Prof. Dr. Enver Konukçu’nun Tatarlarla ilgili değerlendirmesi şöyledir: “Düzce’ye ulaşan Tatar ve Nogaylar, Şerefiye, Nusrettin ve Hâmidiye mahallelerini meydana getirirlerken, yeni yerleştikleri kısma da zamanın padişahı Abdülhamit’in kısa adı olan Hamidiye’yi benimsemişlerdir. Tatar ve Nogayların en yoğun yer­leştiği yerlerden biri de Düzce’nin kuzey doğuya doğ­ru gelişmesini sağlayacak olan Nusrettin Mahallesi’dir. Buradaki ilk nüfusları 310 kişi ve oturdukları mekân sayısı ise 62’dir. Hamidiye'de ise 410 kişi ve 64 hâne göze çarpmakta idi. Kırım ve Romanya’daki atalarından kalma adetlerini yaşatan Tatarlar, Hükümete hiç bir zaman zorluk çıkarmadılar.
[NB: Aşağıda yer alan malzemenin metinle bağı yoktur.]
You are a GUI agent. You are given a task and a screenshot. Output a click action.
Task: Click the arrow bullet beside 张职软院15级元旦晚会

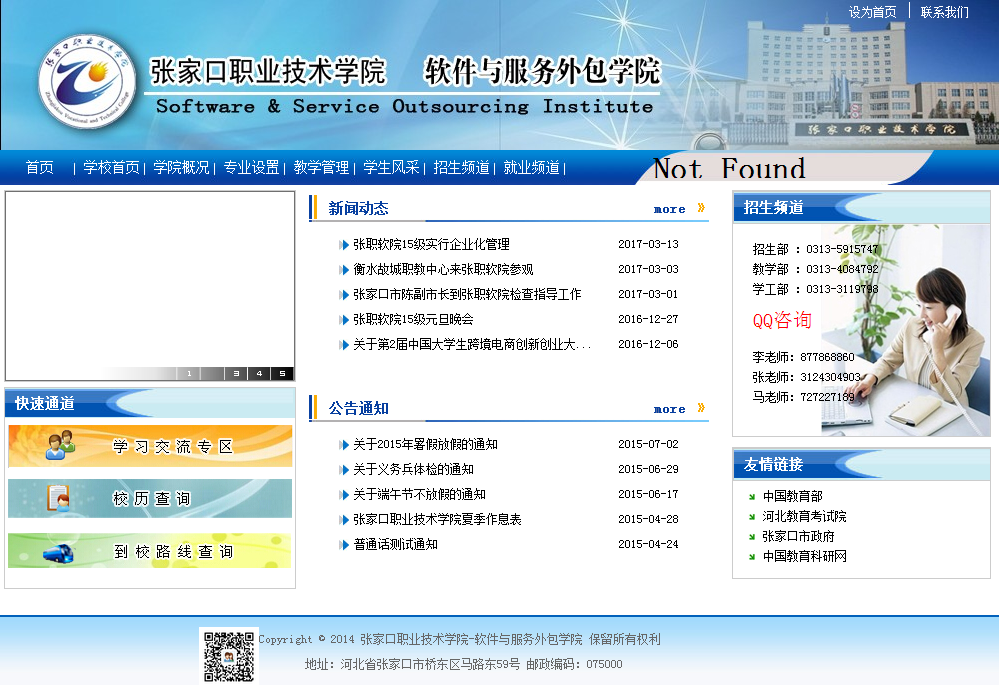(x=344, y=320)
Köyler ve Kasaba arasındaki ticâri hayatın canlandırılmasını sağladılar.” Tatarlar Düzce Merkez Çay Mahallesi’ne de yerleşmişlerdir.

Yerli Kürtler

Düzce’nin ilk göçmenleri olan yerli Kürtler, aslen İran’ın Batısı ile Kuzey Irak’ın Süleymaniye bölgesi kökenli Şeyh Bezenli (Bızınlı) aşiretine mensupturlar. 1723-1727 yılları arasında gerçekleşen Osmanlı-İran Savaşı’nda Osmanlı Devleti’ni desteklediler. Ancak Savaş sonucunda Osmanlı Devleti istediğini elde edemediği için Şeyh Bezenli Aşireti’de göçe zorlandı. Osmanlı Devleti kendine sığınan ve hayvancılıkla geçinen bu aşiret mensuplarını ilk olarak Süleymaniye ve Kerkük arasına bir müddet sonrada Mardin’e yerleştirdi. 10-15 yıl kadar Mardin’de yaşadılar. Oradan da Türkiye’nin belirli yerlerine göç ettiler.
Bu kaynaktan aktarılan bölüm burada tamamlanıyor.